→ **TASK DETAILS**: The lines below that include "agent" are to be found and copied.

Dataset records
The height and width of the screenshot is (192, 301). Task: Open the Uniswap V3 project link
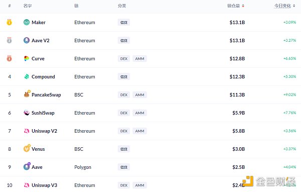(44, 185)
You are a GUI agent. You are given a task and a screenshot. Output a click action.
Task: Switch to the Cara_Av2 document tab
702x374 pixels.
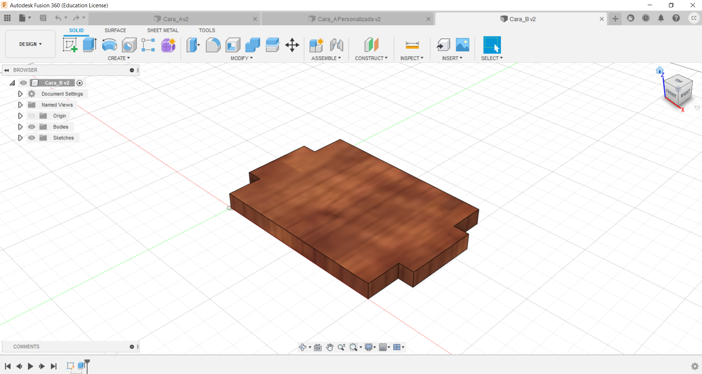click(175, 19)
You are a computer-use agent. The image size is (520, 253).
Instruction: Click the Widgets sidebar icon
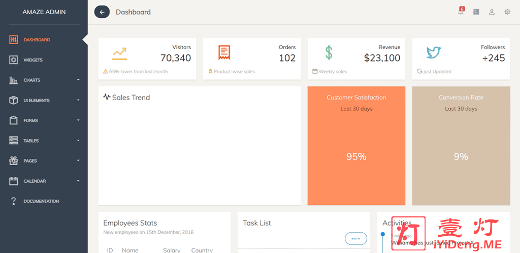pos(14,60)
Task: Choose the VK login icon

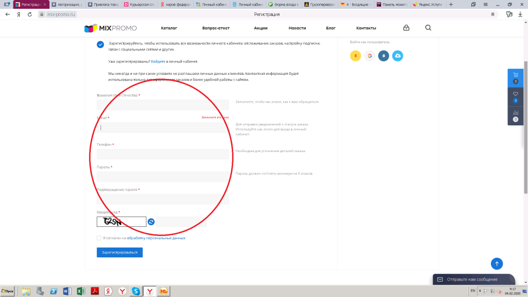Action: pos(383,56)
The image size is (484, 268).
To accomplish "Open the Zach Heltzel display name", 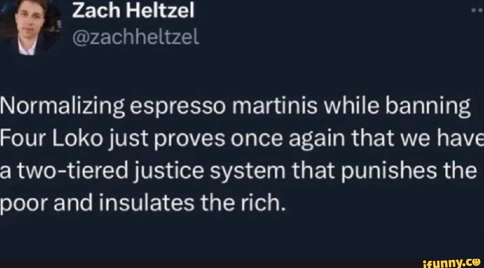I will click(133, 10).
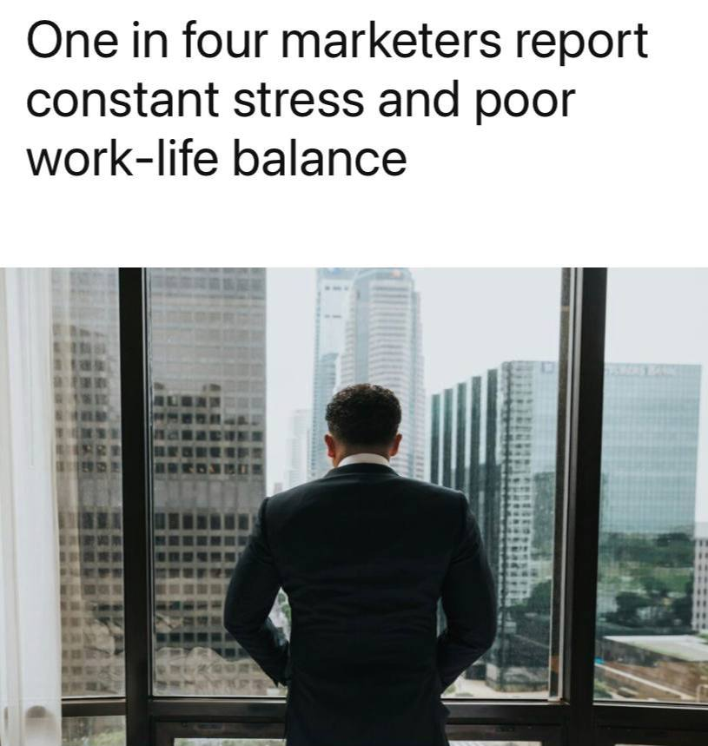Click the word "balance" in the headline

pos(320,158)
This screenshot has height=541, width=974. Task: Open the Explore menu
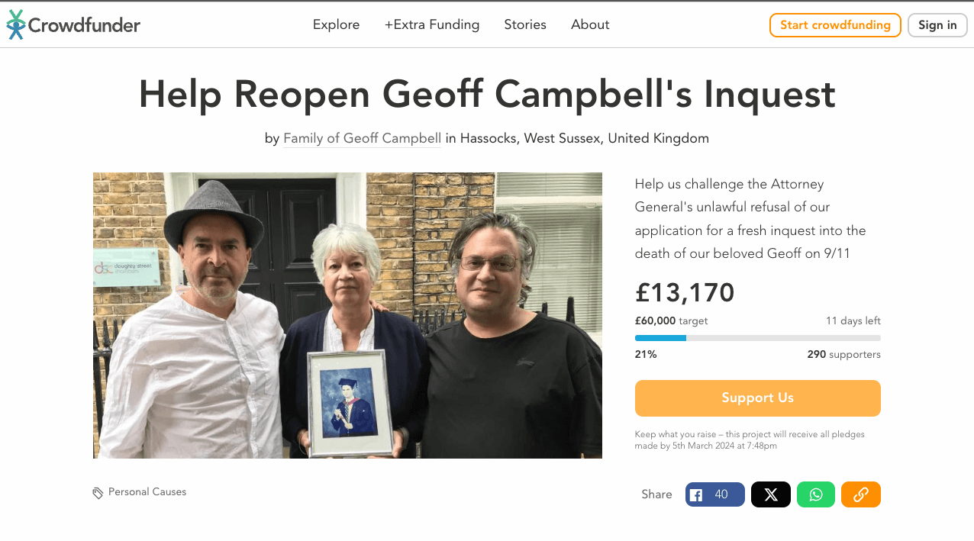(x=336, y=24)
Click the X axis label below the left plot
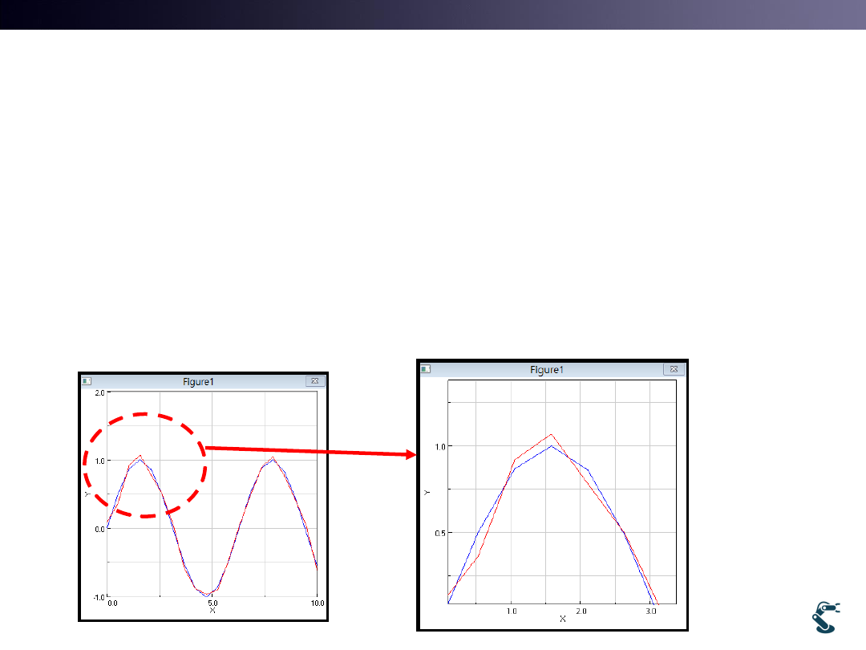 pos(212,611)
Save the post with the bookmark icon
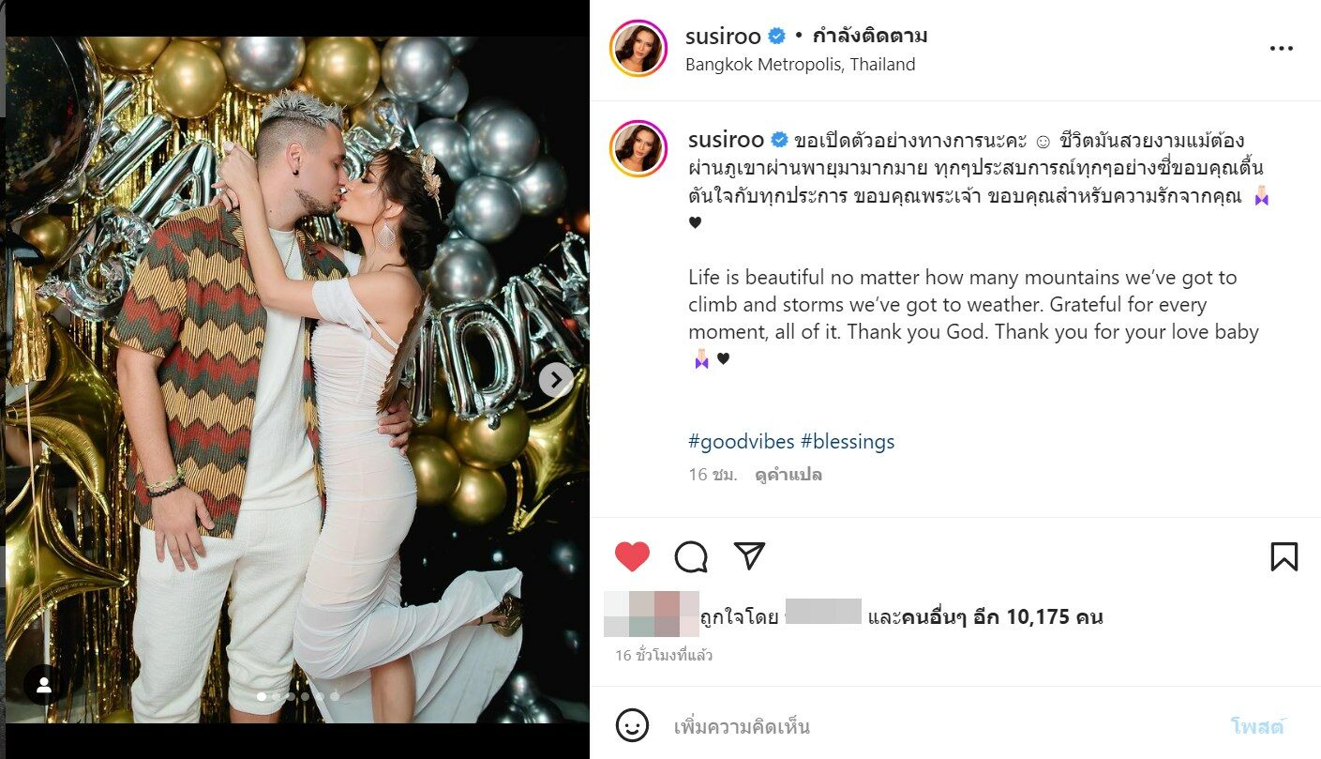This screenshot has height=759, width=1321. coord(1283,556)
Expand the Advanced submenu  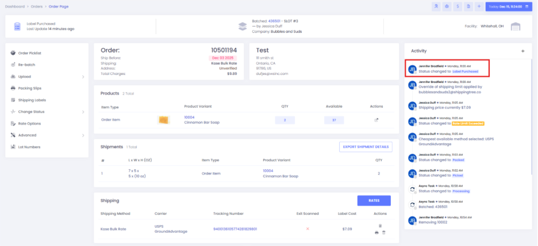(x=83, y=135)
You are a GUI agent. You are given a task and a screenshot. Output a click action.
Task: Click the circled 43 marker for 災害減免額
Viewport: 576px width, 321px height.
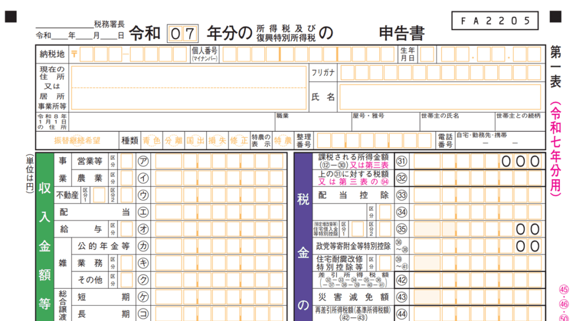point(402,297)
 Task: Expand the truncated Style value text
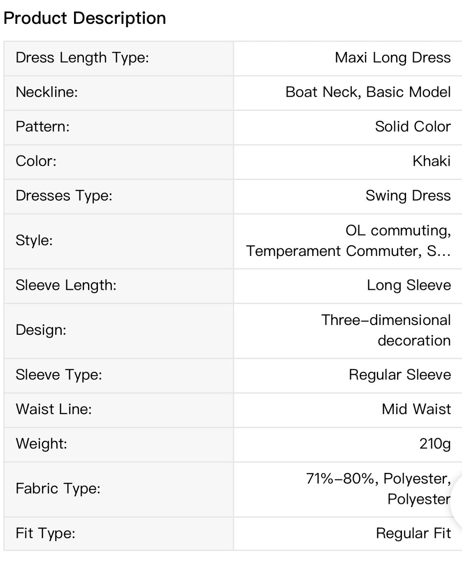point(348,241)
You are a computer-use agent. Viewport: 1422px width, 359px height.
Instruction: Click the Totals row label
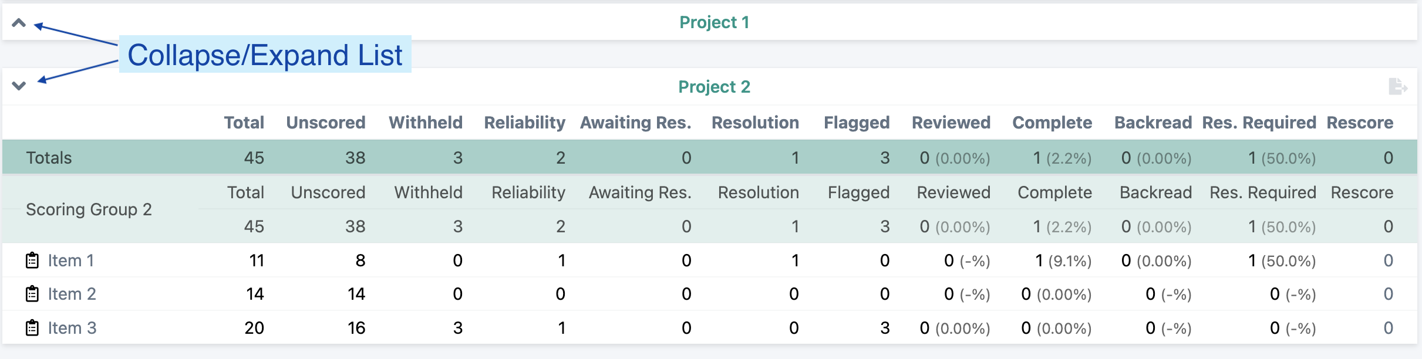[x=49, y=158]
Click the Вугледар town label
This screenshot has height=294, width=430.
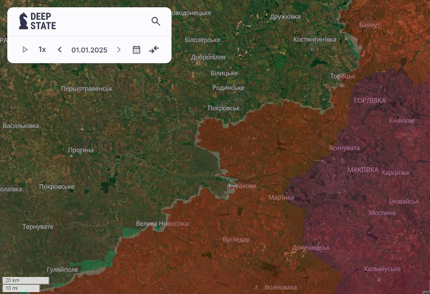(236, 240)
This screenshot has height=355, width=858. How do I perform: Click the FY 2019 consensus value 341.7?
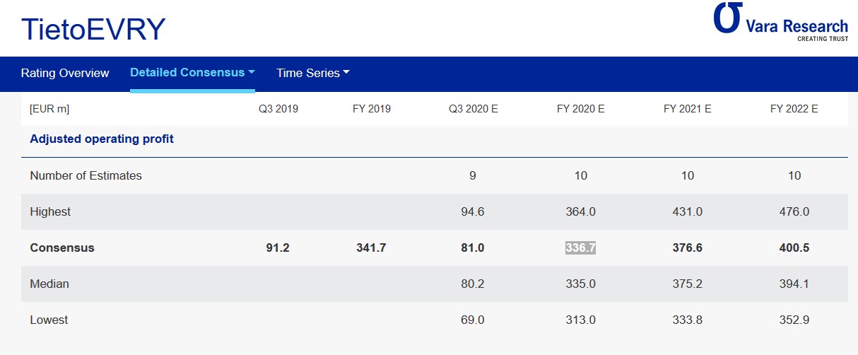[x=371, y=248]
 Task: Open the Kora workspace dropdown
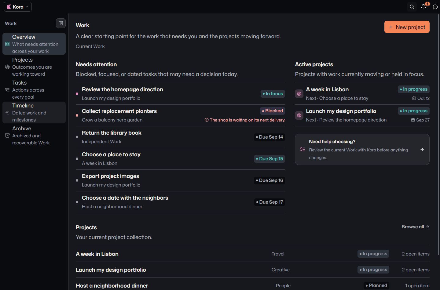tap(18, 7)
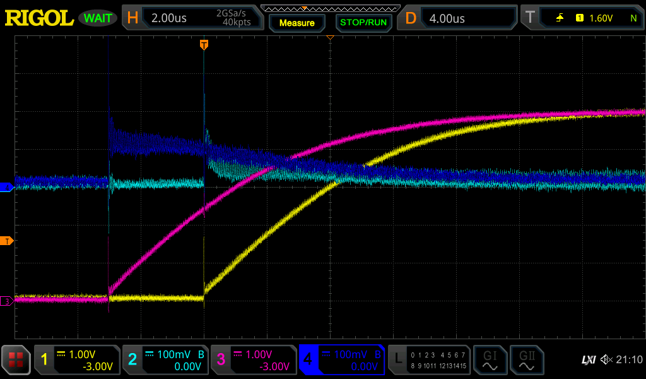Click the orange trigger position marker T

204,45
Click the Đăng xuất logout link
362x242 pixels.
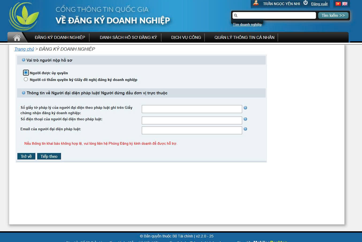click(319, 4)
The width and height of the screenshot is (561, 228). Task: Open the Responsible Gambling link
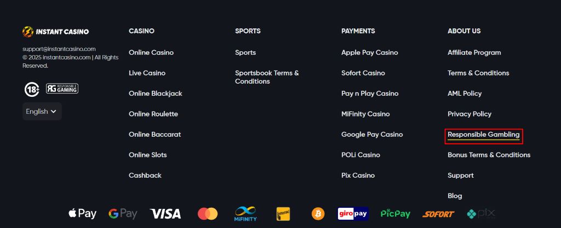pyautogui.click(x=483, y=135)
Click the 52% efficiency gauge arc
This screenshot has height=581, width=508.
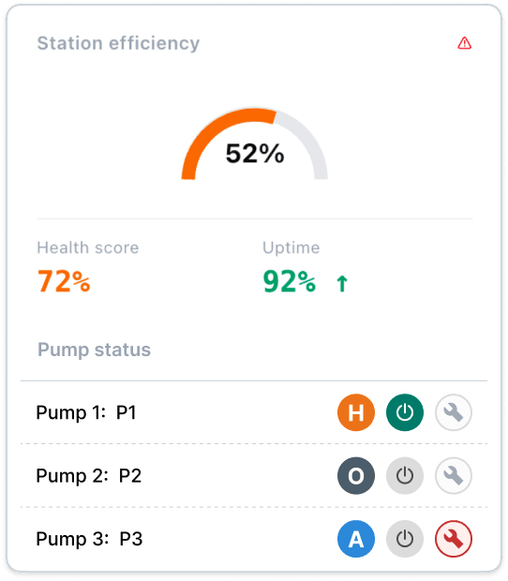point(255,143)
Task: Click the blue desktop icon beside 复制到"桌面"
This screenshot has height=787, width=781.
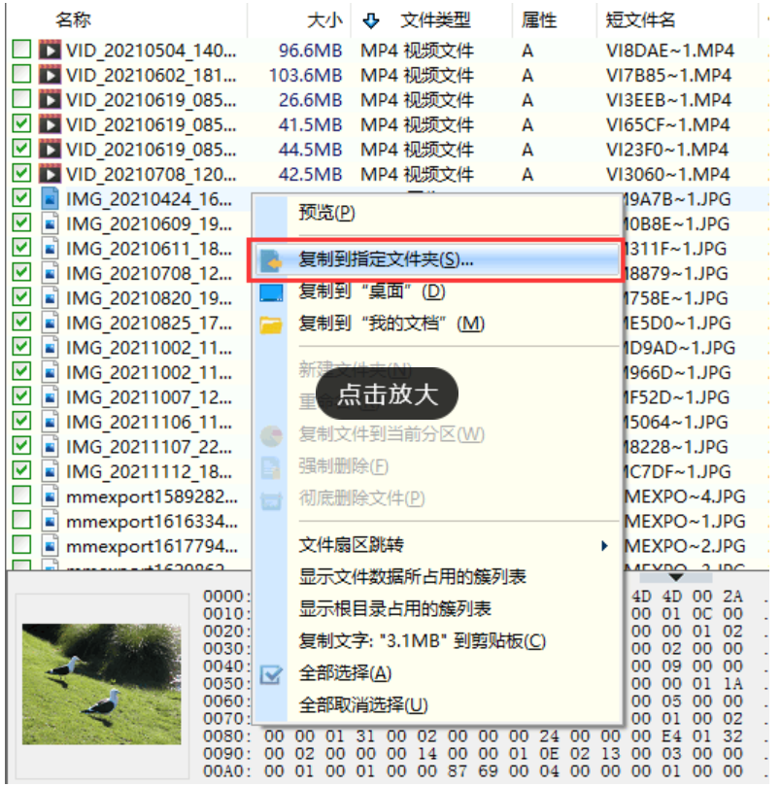Action: click(271, 292)
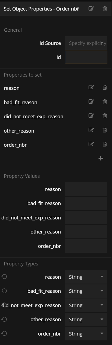Image resolution: width=112 pixels, height=345 pixels.
Task: Open the bad_fit_reason type String dropdown
Action: [x=86, y=291]
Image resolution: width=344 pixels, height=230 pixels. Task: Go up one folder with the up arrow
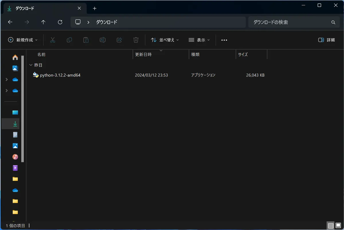(x=43, y=22)
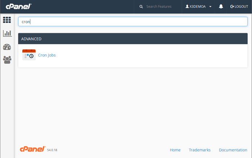Open the Cron Jobs text link
Viewport: 252px width, 158px height.
click(x=47, y=55)
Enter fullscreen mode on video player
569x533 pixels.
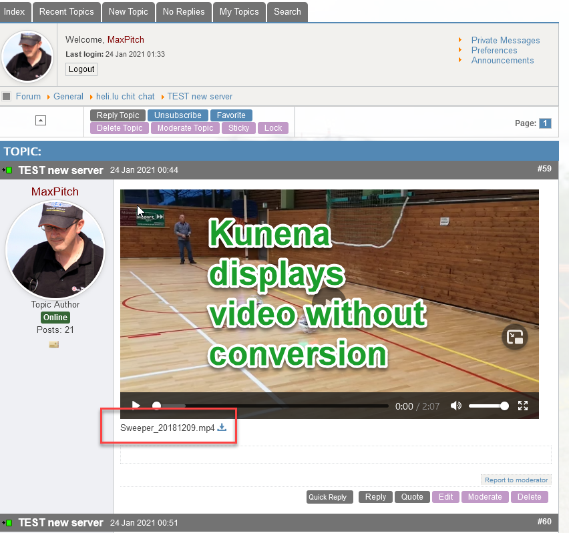pyautogui.click(x=524, y=406)
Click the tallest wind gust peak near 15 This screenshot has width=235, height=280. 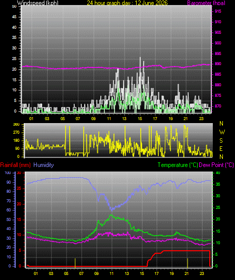140,58
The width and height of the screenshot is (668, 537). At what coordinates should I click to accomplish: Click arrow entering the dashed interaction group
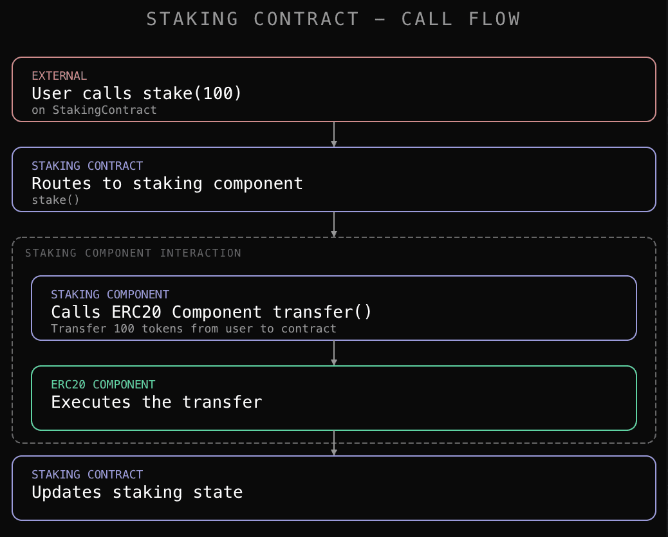pos(334,224)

→ **RESPONSE BOX**:
You are a GUI agent. You are given a task and a screenshot. Output a click action.
You are a computer-use agent. The image size is (520, 253).
You are a GUI agent. You are given a task and a screenshot. Output a click action.
You are a computer-use agent. Viewport: 1422px width, 359px height.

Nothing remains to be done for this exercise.